INSTRUCTIONS TO FOLLOW:
Please retype, word for word, the line containing "Screen dimensions: 618x532" and every line after it through the end of the records, leaving out all pictures.

EXCERPTED RECORDS:
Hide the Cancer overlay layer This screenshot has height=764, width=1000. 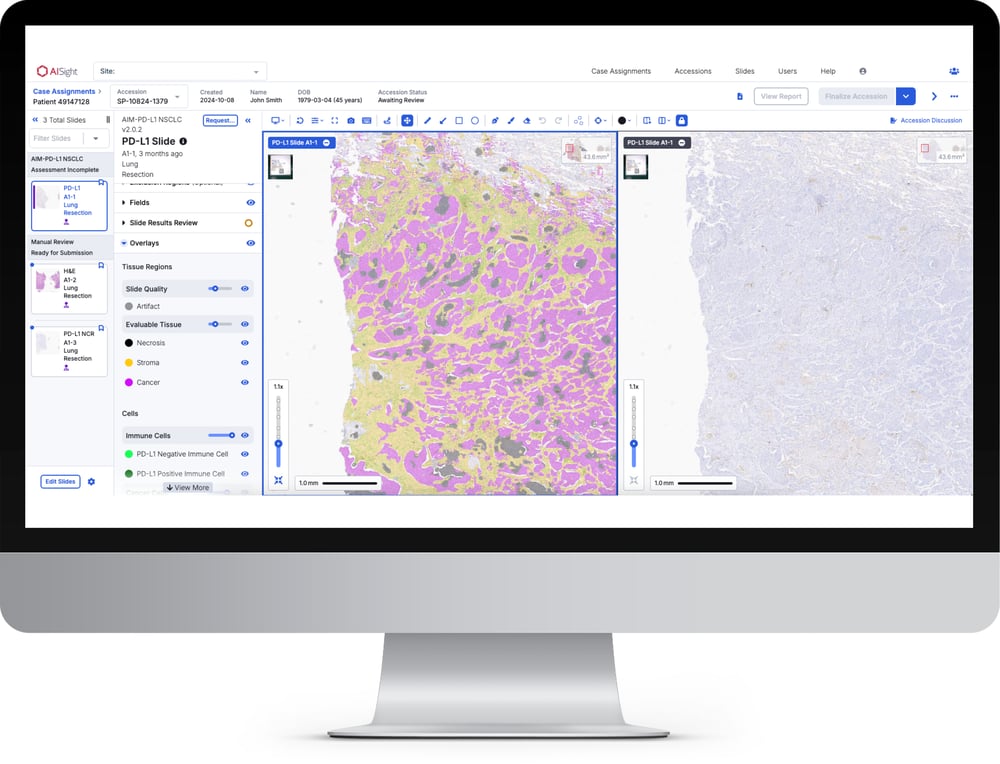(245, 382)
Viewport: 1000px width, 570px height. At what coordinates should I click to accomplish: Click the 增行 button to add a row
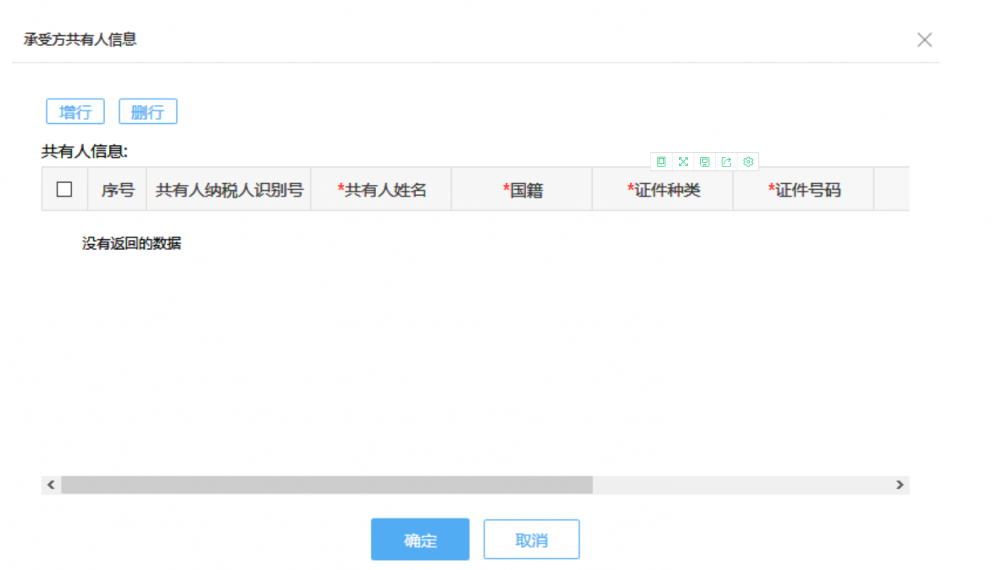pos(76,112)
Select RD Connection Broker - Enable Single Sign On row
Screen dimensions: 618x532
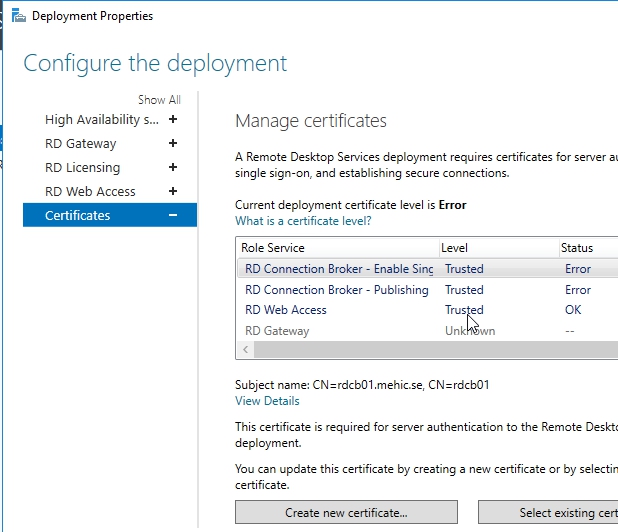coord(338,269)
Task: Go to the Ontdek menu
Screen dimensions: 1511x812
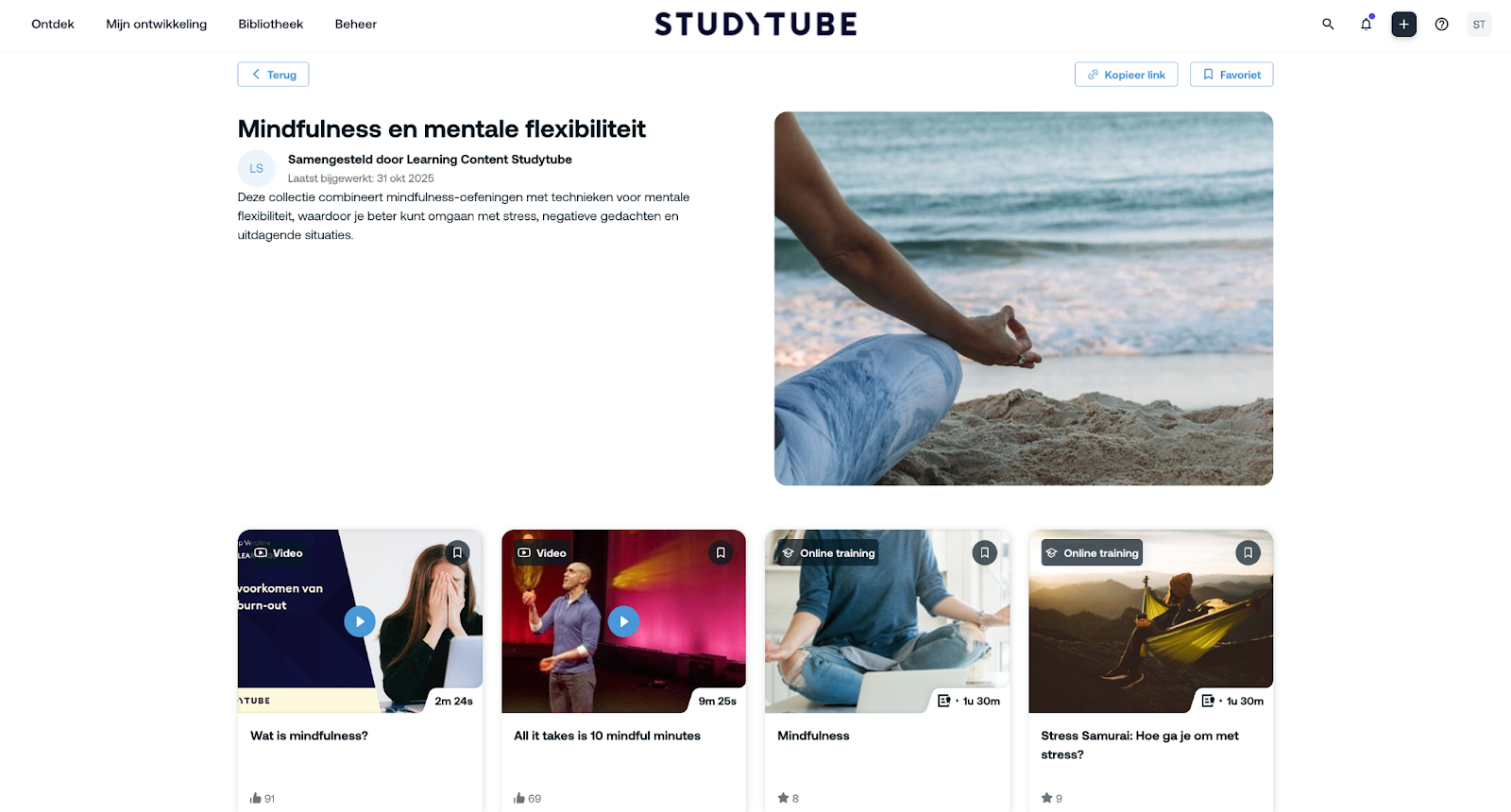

RESULT OF THIS EXERCISE:
Screen dimensions: 618x532
coord(338,269)
Task: Go to the Ontdek menu
Screen dimensions: 1511x812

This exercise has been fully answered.